Sundry points are worthy of notice in this remarkable account of the
intellectual powers. In the first place the Reviewer ignores emotion
and volition, though they are no inconsiderable "kinds of action to
which the nervous system ministers," and memory has a place in his
classification only by implication. Secondly, we are told that the
second "kind of action to which the nervous system ministers" is "that
in which stimuli from without result in sensations through the agency
of which their due effects are wrought out.--Sensation." Does this
really mean that, in the writer's opinion, "sensation" is the "agent"
by which the "due effect" of the stimulus, which gives rise to
sensation, is "wrought out"? Suppose somebody runs a pin into me. The
"due effect" of that particular stimulus will probably be threefold;
namely, a sensation of pain, a start, and an interjectional expletive.
Does the Quarterly Reviewer really think that the "sensation" is the
"agent" by which the other two phenomena are wrought out?

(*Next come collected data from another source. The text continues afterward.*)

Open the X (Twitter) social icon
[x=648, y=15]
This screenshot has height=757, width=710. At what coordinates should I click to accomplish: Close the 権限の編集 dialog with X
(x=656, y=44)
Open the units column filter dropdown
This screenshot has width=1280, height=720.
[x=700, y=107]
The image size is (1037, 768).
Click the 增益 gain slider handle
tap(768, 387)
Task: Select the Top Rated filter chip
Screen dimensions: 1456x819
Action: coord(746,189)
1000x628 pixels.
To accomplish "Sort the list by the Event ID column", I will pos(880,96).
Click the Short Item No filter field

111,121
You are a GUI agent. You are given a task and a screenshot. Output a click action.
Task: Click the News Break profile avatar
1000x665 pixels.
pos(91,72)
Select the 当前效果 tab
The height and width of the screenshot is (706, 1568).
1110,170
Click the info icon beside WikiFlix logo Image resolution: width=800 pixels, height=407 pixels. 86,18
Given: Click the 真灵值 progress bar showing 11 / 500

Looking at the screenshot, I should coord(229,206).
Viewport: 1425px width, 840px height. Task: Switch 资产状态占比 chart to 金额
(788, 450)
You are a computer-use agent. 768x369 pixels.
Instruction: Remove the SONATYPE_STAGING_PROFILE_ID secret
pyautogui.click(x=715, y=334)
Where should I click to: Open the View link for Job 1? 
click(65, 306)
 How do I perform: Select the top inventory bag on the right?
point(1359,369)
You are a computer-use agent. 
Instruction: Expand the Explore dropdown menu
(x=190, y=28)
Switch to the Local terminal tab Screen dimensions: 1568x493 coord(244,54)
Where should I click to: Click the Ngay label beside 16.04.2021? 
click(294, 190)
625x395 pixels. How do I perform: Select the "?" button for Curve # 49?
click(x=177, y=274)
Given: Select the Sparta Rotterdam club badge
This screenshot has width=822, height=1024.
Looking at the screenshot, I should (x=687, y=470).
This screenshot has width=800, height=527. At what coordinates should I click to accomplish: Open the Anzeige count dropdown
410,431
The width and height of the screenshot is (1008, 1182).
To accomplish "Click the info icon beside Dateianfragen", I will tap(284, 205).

But these matters are of little moment to anyone but the Reviewer
and those persons who may incautiously take their physiology, or
psychology, from him. The really interesting point is this, that when
he fully admits that animals "may possess all the first four groups
of actions," he grants all that is necessary for the purposes of
the evolutionist. For he hereby admits that in animals "impressions
received result in sensations which give rise to the observation
of sensible objects," and that they have what he calls "sensible
perception." Nor was it possible to help the admission; for we have
as much reason to ascribe to animals, as we have to attribute to our
fellow-men, the power, not only of perceiving external objects as
external, and thus practically recognizing the difference between the
self and the not-self; but that of distinguishing between like
and unlike, and between simultaneous and successive things. When a
gamekeeper goes out coursing with a greyhound in leash, and a hare
crosses the field of vision, he becomes the subject of those states
of consciousness we call visual sensation, and that is all he receives
from without. Sensation, as such, tells him nothing whatever about
the cause of these states of consciousness; but the thinking faculty
instantly goes to work upon the raw material of sensation furnished to
it through the eye, and gives rise to a train of thoughts. First comes
the thought that there is an object at a certain distance; then arises
another thought--the perception of the likeness between the states of
consciousness awakened by this object to those presented by memory,
as, on some former occasion, called up by a hare; this is succeeded
by another thought of the nature of an emotion--namely, the desire
to possess the hare; then follows a longer or shorter train of other
thoughts, which end in a volition and an act--the loosing of the
greyhound from the leash. These several thoughts are the concomitants
of a process which goes on in the nervous system of the man. Unless
the nerve-elements of the retina, of the optic nerve, of the brain, of
the spinal chord, and of the nerves of the arms went through certain
physical changes in due order and correlation, the various states
of consciousness which have been enumerated would not make their
appearance. So that in this, as in all other intellectual operations,
we have to distinguish two sets of successive changes--one in the
physical basis of consciousness, and the other in consciousness
itself; one set which may, and doubtless will, in course of time,
be followed through all their complexities by the anatomist and the
physicist, and one of which only the man himself can have immediate
knowledge.

As it is very necessary to keep up a clear distinction between
these two processes, let the one be called _neurosis_, and the other
_psychosis_. When the gamekeeper was first trained to his work, every
step in the process of neurosis was accompanied by a corresponding
step in that of psychosis, or nearly so. He was conscious of seeing
something, conscious of making sure it was a hare, conscious of
desiring to catch it, and therefore to loose the greyhound at the
right time, conscious of the acts by which he let the dog out of the
leash. But with practice, though the various steps of the neurosis
remain--for otherwise the impression on the retina would not result
in the loosing of the dog--the great majority of the steps of the
psychosis vanish, and the loosing of the dog follows unconsciously, or
as we say, without thinking about it, upon the sight of the hare.
No one will deny that the series of acts which originally intervened
between the sensation and the letting go of the dog were, in the
strictest sense, intellectual and rational operations. Do they cease
to be so when the man ceases to be conscious of them? That depends
upon what is the essence and what the accident of those operations,
which, taken together, constitute ratiocination.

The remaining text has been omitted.